Crime Prevention through Environmental Design (CPTED) is a multi-disciplinary approach to deterring criminal behavior through environmental design. CPTED strategies rely upon the ability to influence offender decisions that precede criminal acts.
The proper design and effective use of the built environment can reduce crime, reduce the fear of crime, and improve the quality of life. Built environment implementations of CPTED seek to dissuade offenders from committing crimes by manipulating the built environment in which those crimes proceed from or occur.
For example, you can build glass elevators at buildings and apartment complexes to make the inside visible; place the playground at the center of apartment complexes where parents can easily watch their children; place emergency buttons along the underground parking lots; and designate the first underground floor as the parking lot for female drivers only.
You can also avoid poorly placed lights that create blind-spots for potential observers and miss critical areas and ensure potential problem areas are well lit: pathways, stairs and entrances/exits. These measures can be complemented by mechanical and organizational measures. For example, Closed-Circuit Television (CCTV) cameras can be added in areas where window surveillance is unavailable.
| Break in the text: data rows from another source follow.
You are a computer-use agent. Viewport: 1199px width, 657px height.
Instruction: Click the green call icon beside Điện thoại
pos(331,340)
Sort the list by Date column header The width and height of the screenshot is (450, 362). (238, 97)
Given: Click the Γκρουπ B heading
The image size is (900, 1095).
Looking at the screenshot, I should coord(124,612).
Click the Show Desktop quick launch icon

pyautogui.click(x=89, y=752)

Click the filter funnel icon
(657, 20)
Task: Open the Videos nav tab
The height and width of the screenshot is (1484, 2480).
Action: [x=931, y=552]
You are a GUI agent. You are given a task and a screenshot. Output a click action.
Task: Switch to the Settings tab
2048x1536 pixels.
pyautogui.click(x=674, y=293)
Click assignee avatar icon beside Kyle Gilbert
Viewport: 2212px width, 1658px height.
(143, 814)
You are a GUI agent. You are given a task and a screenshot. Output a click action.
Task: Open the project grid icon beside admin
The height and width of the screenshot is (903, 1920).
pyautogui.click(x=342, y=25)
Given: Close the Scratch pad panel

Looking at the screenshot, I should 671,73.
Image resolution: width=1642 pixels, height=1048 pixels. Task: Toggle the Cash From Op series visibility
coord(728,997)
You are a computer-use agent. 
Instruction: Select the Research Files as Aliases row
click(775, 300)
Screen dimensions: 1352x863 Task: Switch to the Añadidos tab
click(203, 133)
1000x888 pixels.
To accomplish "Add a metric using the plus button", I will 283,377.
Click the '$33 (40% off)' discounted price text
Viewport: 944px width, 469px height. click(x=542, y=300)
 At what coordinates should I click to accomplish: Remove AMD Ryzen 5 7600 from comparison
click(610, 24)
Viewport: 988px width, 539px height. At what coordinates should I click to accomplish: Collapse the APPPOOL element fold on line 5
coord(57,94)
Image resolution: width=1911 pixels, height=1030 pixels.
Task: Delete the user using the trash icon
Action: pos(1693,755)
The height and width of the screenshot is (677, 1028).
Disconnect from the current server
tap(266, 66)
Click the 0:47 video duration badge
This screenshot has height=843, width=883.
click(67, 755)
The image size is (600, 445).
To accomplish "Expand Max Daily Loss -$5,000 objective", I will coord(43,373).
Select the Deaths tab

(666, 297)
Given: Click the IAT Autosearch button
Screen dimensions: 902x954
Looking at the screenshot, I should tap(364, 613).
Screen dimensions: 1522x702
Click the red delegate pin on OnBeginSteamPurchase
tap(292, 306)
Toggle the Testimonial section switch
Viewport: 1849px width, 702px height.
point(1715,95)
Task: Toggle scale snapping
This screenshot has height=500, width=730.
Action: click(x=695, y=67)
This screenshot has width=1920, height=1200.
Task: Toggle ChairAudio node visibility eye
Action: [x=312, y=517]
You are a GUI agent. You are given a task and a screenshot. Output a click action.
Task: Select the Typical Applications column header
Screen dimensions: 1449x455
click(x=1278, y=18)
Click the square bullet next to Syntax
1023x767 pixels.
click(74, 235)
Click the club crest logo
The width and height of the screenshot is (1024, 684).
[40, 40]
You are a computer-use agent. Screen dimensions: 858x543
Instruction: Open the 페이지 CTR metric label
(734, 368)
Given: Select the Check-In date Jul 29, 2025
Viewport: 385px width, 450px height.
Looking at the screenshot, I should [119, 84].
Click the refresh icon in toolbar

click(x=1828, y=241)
According to Lee Jonghyun, Ph.D. in civil design engineering, at Incheon Development Agency, “CPTED is one of the measures that can eliminate uncertain risks in citizens’ lives, thus has been widely applied as welfare basics with space design factored into. Incheon Metropolitan City needs to incorporate CPTED principles into its city planning legislation and regulation and make it institutional to adopt environmental design from the city design stage to prevent crimes.”
Incheon Metropolitan City has announced it plans to introduce guidelines for creating safe city environment incorporating CEPTED model and to apply the guidelines to various municipal development projects, private engineering and private architectures. In addition, the City plans to establish environmental design guidelines for buildings for women and the vulnerable members of society and to create design and implementation guidelines for security devices such as entrance security devices, CCTVs and emergency bells. For these plans, Incheon Metropolitan City will define guidelines that are relative to the condition of the City by the end of 2013 in cooperation with Incheon Development Agency and will legislate and enforce regulations and guidance for architecture during the first half of 2013.